What this task involves: Make an exact copy of all the records, one that contains none of the pictures.

(Records from a data source)
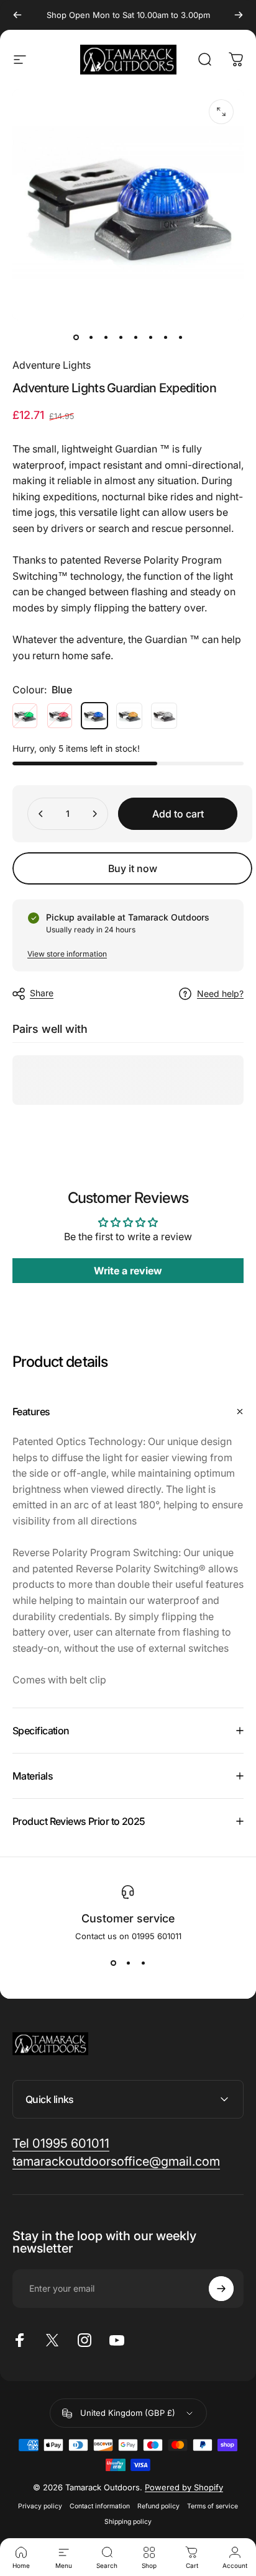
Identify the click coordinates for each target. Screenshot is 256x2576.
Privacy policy (40, 2506)
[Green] (24, 715)
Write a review (128, 1270)
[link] (60, 2143)
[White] (164, 715)
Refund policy (158, 2506)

Solution to this task:
Identify the click coordinates for each target. Screenshot is 256x2576.
Privacy policy (40, 2506)
[Green] (24, 715)
Write a review (128, 1270)
[link] (60, 2143)
[White] (164, 715)
Refund policy (158, 2506)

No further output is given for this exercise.